1.6 Feed-forward Network
Deductions based on training and utilisation input.
Diagram 1.6.0: The Transformer, Vaswani et al. (2017)
Prerequisite knowledge
It is difficult to swiftly summarise the inner mechanisms of a neural network (a.k.a. feed forward network), and this topic is deserving of a separate chapter. On Machine Learning courses, one method of teach is to build up the concept of the neural network in the following steps:
- models - linear regression models and the value of the weights/parameters within them
- training - via a dataset setup for supervised learning, training a linear regression model by updating weights via gradient descent
- forward propagation - connecting neurons and deriving inputs, via the outputs of previous neurons after being processed through activation functions, to form a neural network
- backpropagation - training an neural network via backpropagation (multiplication of a series of partial derivatives to deduce exactly how a change in each weight affects the loss function) and gradient descent
Theoretical overview
Diagram 1.6.1: Example of a basic feed-forward neural network, with only 3 inputs, 1 hidden layer, and 2 outputs.
Diagram 1.6.2: Continued example; inspection of inputs, contents, and outputs of one neuron within the hidden layer of Diagram 1.6.1.
What is a neural network?
- A neural network is made up of layers
- Each layer is made up of neurons
- Each neuron within the same layer is assigned the same function, but different parameters
- The parameters of the functions are adjusted during the training stage of a neural network
- An example of a parameter would be the m and the c in y = mx + c
- The types of functions involved are typically linear regression functions, with many parameters, such as in Diagram 1.6.2
- A linear regression function within a neural network may contain any quantity of weights (wi)
- Inputs are taken from the outputs of a previous layer of functions, processed, and then output to the next layer of functions
- Some layers consist (solely) of functions which are categorised as activation layers, and they may cause certain neurons within a layer to output zero unless a specific condition is met
- The notion of the activation layer is based on human brain synapses, in which neurons within the brain only pass on information when they are highly stimulated enough
- As a result, neural networks are based on the mechanisms of the human brain
Training overview
Diagram 1.6.3: Overview of the training process for a neural network with 1 hidden layer.

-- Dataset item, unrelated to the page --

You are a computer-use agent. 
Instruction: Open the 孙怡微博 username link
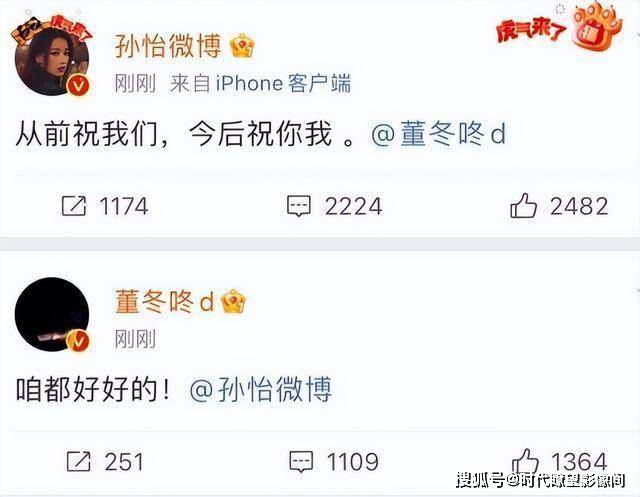[x=168, y=46]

How is a neural network trained?
- A large quantity of data, that features neural network inputs, and expected neural network outputs, is collated; this is known as training data
- A loss function is selected for the neural network (both suitable for the quantity of inputs and outputs of the neural network, and also appropriate for the type of data input and output), which quantifies the difference between the expected output of the neural network (derived via the associated training data input), and the actual output of the neural network
- One instance within the training data is run through the neural network, and the difference between the expected and actual output is deduced
- The parameters within the network are adjusted (via a process known as backpropagation, which involves a chain of partial derivatives, and can be automated via software libraries)
Relevance to the Transformer
Specifically, in the context of the Transformer, the feed forward network scales the dimensionality of the input upwards, whilst processing through hidden layers, and then back downwards to the original dimensionality (by default, from 5120 to 8192, in the case of Llama-4, i.e 8192 neurons within 1 hidden layer).[1]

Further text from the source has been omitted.